Grading & Level of Importance: A
Superficial infection with diphtheroid bacteria mostly affecting intertriginous areas.
Aetiology & Pathogenesis
Most infections are caused by Corynebacterium minutissimum.
Predisposing factors include obesity, diabetes, profuse sweating, occlusive clothing and a warm humid climate.
Signs & Symptoms
Sharply demarcated, red-brown, scaly patches, occasionally pruritic.
Axillary, inguinal, toe clefts. Occasionally sub-mammary areas or extensive.
Interdigital erythrasma, intertriginous erythrasma, generalized/disciform erythrasma.
Laboratory & other workups
Orthokeratosis with a minimal perivascular infiltrate in H&E staining.

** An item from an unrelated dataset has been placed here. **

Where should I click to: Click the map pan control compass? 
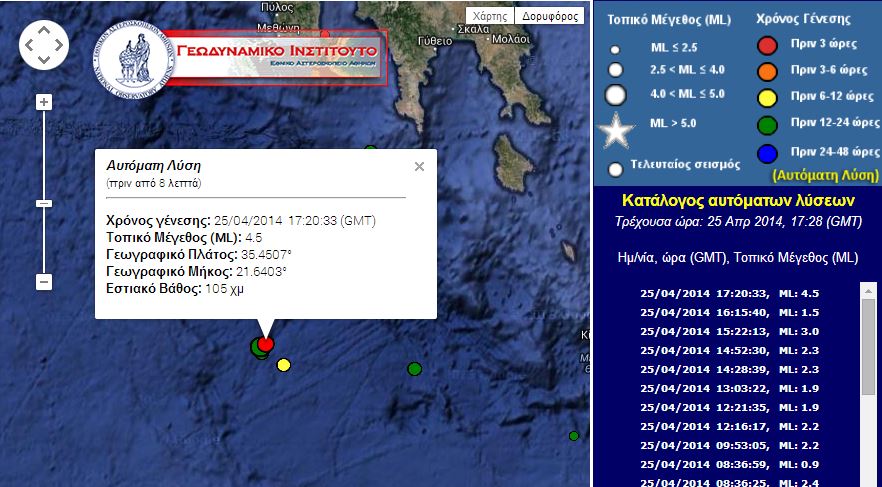click(44, 44)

Gram staining shows positive rods and filaments in the stratum corneum.
Chronic or recurs frequently.
Scratching with secondary infection with other microbes.

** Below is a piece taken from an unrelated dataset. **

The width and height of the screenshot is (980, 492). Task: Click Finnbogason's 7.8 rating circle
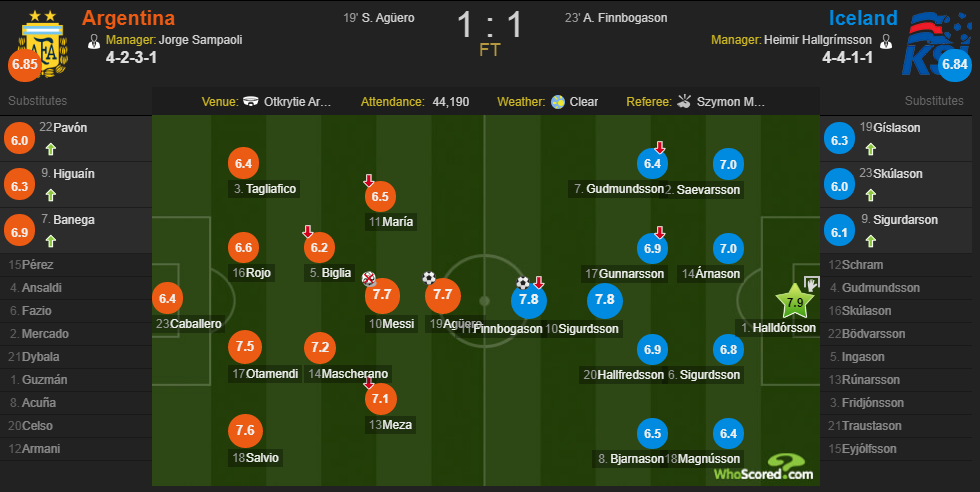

Wood's light: coral red fluorescence (porphyrins from bacterial metabolism), culture (difficult).
Prevention & Therapy
Topical treatment including antiseptics, ciclopirox, or imidazoles (clotrimazole, econazole), sometimes antibiotics (erythromycin). Severe cases can be treated with oral antibiotics (tetracycline, clarithromycin). Disappearance of red fluorescence indicates therapeutic success, hyperpigmentation may persist.
Avoid provoking factors (see above).